──────── Entries provided ────────

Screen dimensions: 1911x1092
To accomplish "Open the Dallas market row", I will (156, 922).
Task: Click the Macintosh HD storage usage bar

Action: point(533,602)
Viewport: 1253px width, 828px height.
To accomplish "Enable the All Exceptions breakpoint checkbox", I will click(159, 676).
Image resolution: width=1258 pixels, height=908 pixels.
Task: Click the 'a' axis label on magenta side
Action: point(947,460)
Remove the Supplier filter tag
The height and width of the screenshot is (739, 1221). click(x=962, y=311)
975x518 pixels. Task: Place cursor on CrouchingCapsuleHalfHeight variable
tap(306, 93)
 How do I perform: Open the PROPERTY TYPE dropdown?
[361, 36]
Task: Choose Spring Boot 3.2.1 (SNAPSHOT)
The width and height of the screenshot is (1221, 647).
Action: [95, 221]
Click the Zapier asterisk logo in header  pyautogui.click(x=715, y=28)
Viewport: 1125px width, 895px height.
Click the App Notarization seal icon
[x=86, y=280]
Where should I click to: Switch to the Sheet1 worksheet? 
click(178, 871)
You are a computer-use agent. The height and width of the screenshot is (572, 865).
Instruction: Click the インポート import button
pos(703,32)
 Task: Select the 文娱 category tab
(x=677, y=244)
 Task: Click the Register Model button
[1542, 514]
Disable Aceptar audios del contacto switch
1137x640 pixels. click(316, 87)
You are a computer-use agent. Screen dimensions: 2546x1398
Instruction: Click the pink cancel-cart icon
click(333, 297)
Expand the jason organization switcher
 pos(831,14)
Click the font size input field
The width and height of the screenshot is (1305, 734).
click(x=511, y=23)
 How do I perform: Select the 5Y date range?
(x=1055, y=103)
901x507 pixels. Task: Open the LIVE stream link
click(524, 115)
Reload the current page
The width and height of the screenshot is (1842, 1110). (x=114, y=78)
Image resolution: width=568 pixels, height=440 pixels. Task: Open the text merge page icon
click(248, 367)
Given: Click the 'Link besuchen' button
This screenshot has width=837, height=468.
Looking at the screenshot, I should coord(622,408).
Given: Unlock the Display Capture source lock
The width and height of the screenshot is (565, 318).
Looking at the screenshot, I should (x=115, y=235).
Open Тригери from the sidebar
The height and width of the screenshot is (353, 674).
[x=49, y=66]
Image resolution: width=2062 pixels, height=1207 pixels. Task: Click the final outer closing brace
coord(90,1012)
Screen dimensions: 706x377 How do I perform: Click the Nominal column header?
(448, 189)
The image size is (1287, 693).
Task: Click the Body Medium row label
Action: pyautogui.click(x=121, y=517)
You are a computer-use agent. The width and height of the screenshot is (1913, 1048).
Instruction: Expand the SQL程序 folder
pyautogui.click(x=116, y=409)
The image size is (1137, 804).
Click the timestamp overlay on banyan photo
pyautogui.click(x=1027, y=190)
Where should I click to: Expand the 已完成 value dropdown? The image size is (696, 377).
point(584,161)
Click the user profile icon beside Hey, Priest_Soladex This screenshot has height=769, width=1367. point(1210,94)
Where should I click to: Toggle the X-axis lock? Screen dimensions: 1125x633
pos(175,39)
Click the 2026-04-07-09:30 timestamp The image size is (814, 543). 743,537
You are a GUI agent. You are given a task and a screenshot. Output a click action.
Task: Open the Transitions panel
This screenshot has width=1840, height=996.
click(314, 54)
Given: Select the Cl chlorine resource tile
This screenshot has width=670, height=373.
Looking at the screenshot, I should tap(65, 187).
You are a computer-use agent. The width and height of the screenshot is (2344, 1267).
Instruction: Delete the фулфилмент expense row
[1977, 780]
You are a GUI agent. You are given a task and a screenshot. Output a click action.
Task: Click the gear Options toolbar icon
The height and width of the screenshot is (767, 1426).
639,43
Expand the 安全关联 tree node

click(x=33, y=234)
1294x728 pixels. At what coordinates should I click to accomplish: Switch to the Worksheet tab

────────

● Problem statement: Copy every record exactly.

● Response area:
Screen dimensions: 1911x1092
To accomplish "Open the Dallas market row", I will (156, 922).
Task: Click the Macintosh HD storage usage bar

Action: point(533,602)
Viewport: 1253px width, 828px height.
To accomplish "Enable the All Exceptions breakpoint checkbox", I will click(159, 676).
Image resolution: width=1258 pixels, height=908 pixels.
Task: Click the 'a' axis label on magenta side
Action: point(947,460)
Remove the Supplier filter tag
The height and width of the screenshot is (739, 1221). click(x=962, y=311)
975x518 pixels. Task: Place cursor on CrouchingCapsuleHalfHeight variable
tap(306, 93)
 How do I perform: Open the PROPERTY TYPE dropdown?
[361, 36]
Task: Choose Spring Boot 3.2.1 (SNAPSHOT)
The width and height of the screenshot is (1221, 647).
Action: [95, 221]
Click the Zapier asterisk logo in header  pyautogui.click(x=715, y=28)
Viewport: 1125px width, 895px height.
Click the App Notarization seal icon
[x=86, y=280]
Where should I click to: Switch to the Sheet1 worksheet? 
click(178, 871)
You are a computer-use agent. The height and width of the screenshot is (572, 865).
Instruction: Click the インポート import button
pos(703,32)
 Task: Select the 文娱 category tab
(x=677, y=244)
 Task: Click the Register Model button
[1542, 514]
Disable Aceptar audios del contacto switch
1137x640 pixels. click(316, 87)
You are a computer-use agent. Screen dimensions: 2546x1398
Instruction: Click the pink cancel-cart icon
click(333, 297)
Expand the jason organization switcher
 pos(831,14)
Click the font size input field
The width and height of the screenshot is (1305, 734).
click(x=511, y=23)
 How do I perform: Select the 5Y date range?
(x=1055, y=103)
901x507 pixels. Task: Open the LIVE stream link
click(524, 115)
Reload the current page
The width and height of the screenshot is (1842, 1110). (x=114, y=78)
Image resolution: width=568 pixels, height=440 pixels. Task: Open the text merge page icon
click(248, 367)
Given: Click the 'Link besuchen' button
This screenshot has width=837, height=468.
Looking at the screenshot, I should coord(622,408).
Given: Unlock the Display Capture source lock
The width and height of the screenshot is (565, 318).
Looking at the screenshot, I should (x=115, y=235).
Open Тригери from the sidebar
The height and width of the screenshot is (353, 674).
[x=49, y=66]
Image resolution: width=2062 pixels, height=1207 pixels. Task: Click the final outer closing brace
coord(90,1012)
Screen dimensions: 706x377 How do I perform: Click the Nominal column header?
(448, 189)
The image size is (1287, 693).
Task: Click the Body Medium row label
Action: pyautogui.click(x=121, y=517)
You are a computer-use agent. The width and height of the screenshot is (1913, 1048).
Instruction: Expand the SQL程序 folder
pyautogui.click(x=116, y=409)
The image size is (1137, 804).
Click the timestamp overlay on banyan photo
pyautogui.click(x=1027, y=190)
Where should I click to: Expand the 已完成 value dropdown? The image size is (696, 377).
point(584,161)
Click the user profile icon beside Hey, Priest_Soladex This screenshot has height=769, width=1367. point(1210,94)
Where should I click to: Toggle the X-axis lock? Screen dimensions: 1125x633
pos(175,39)
Click the 2026-04-07-09:30 timestamp The image size is (814, 543). 743,537
You are a GUI agent. You are given a task and a screenshot. Output a click action.
Task: Open the Transitions panel
This screenshot has width=1840, height=996.
click(314, 54)
Given: Select the Cl chlorine resource tile
This screenshot has width=670, height=373.
Looking at the screenshot, I should tap(65, 187).
You are a computer-use agent. The width and height of the screenshot is (2344, 1267).
Instruction: Delete the фулфилмент expense row
[1977, 780]
You are a GUI agent. You are given a task and a screenshot. Output a click action.
Task: Click the gear Options toolbar icon
The height and width of the screenshot is (767, 1426).
639,43
Expand the 安全关联 tree node

click(x=33, y=234)
1294x728 pixels. At what coordinates should I click to accomplish: Switch to the Worksheet tab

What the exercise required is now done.